- INFORMATION
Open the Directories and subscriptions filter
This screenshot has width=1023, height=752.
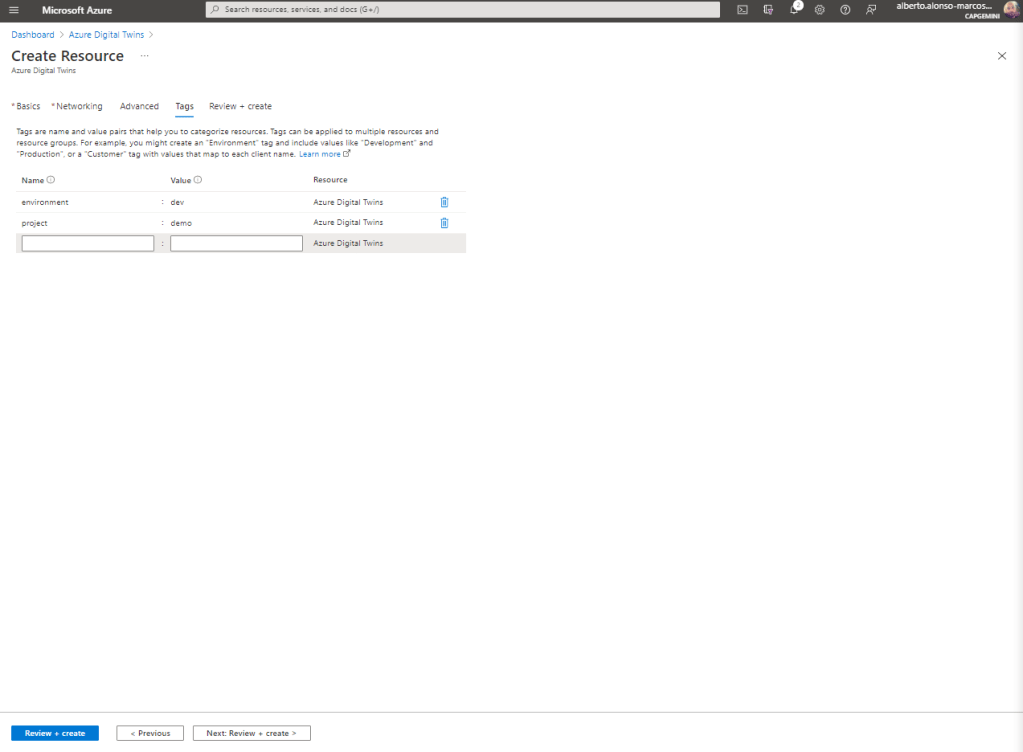(768, 10)
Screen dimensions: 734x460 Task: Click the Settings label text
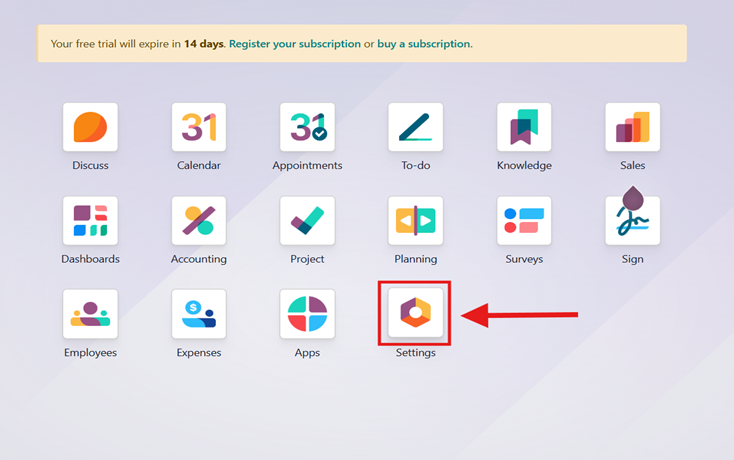416,353
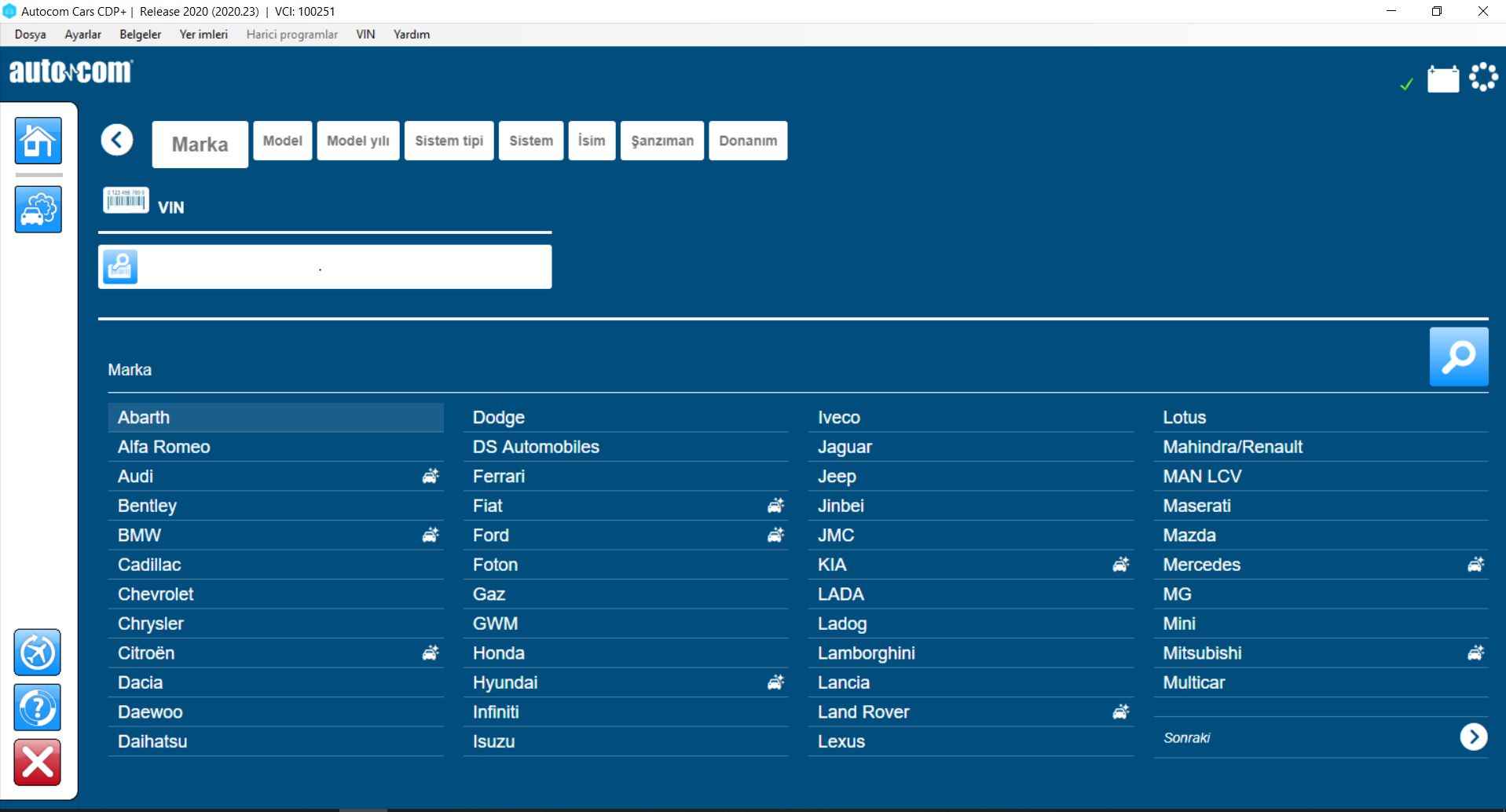Open the car diagnostics gear icon

[38, 210]
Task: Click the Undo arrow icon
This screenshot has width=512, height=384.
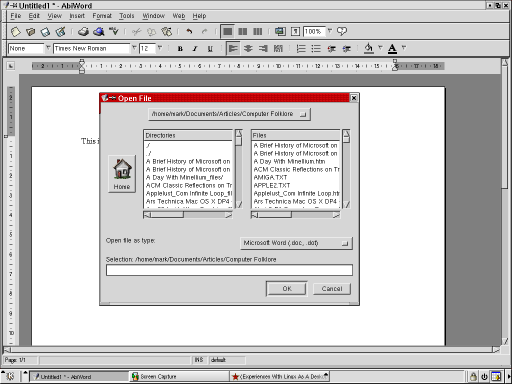Action: click(189, 32)
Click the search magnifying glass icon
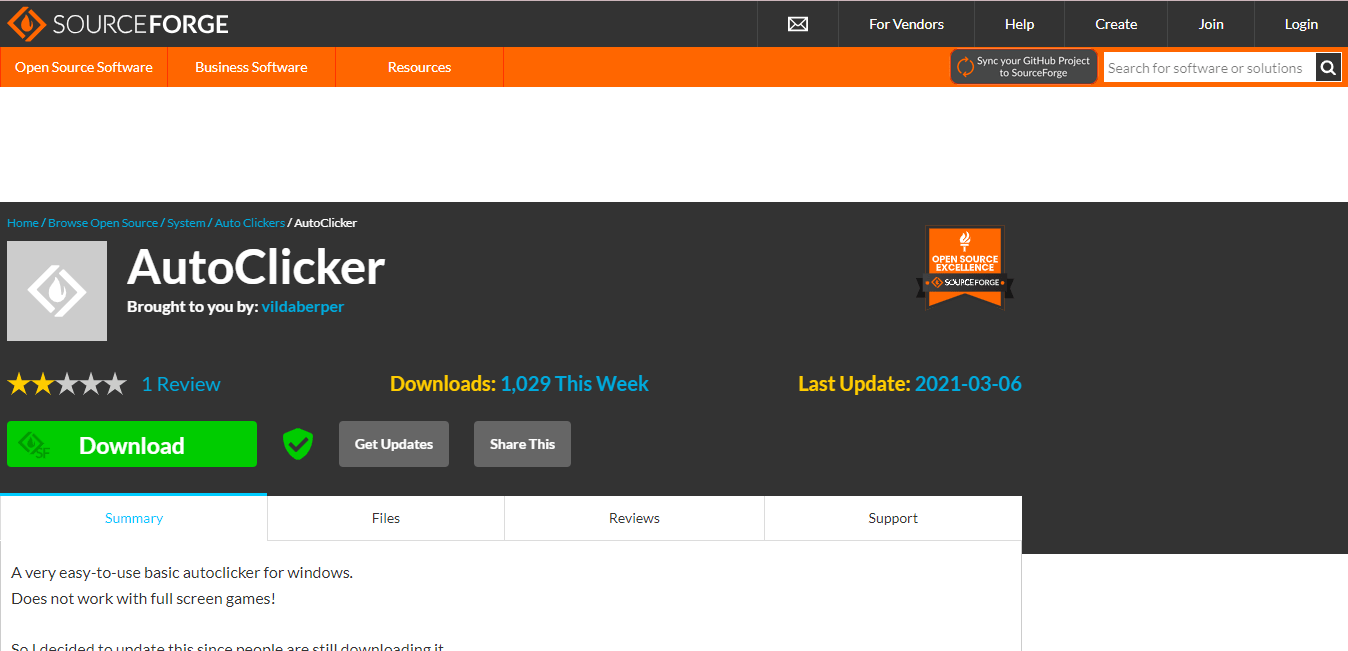Viewport: 1348px width, 651px height. 1328,68
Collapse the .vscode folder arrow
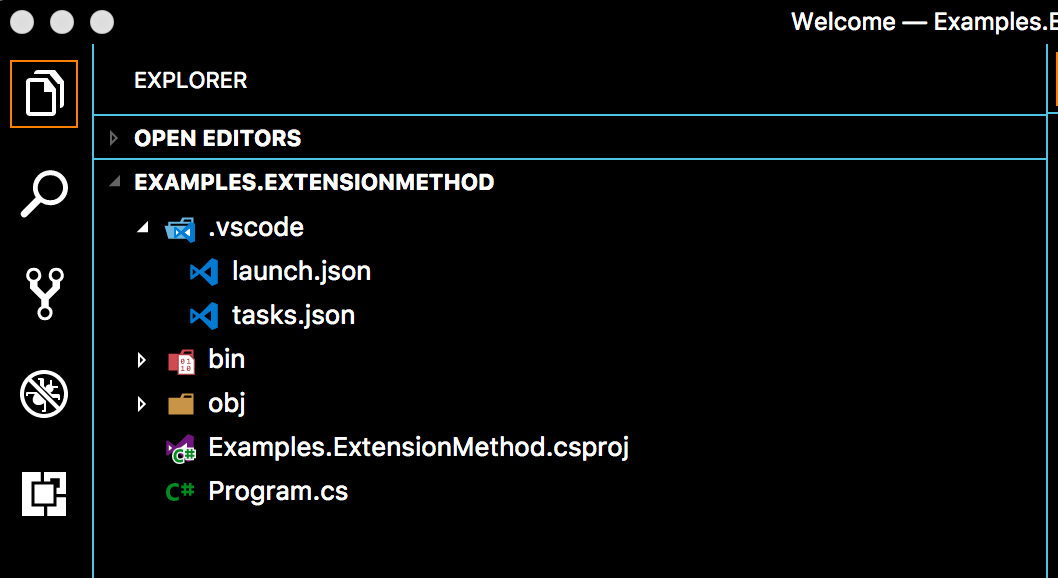1058x578 pixels. point(142,228)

- AIM OF THE EXERCISE
Repeat exactly the lines in the entries from the one containing "Click the search magnifying glass icon" to the final line, inclusive, and nothing beyond them; skip pictures.

- TASK RESULT
Click the search magnifying glass icon
Viewport: 1348px width, 651px height. 1328,68
Collapse the .vscode folder arrow
1058x578 pixels. point(142,228)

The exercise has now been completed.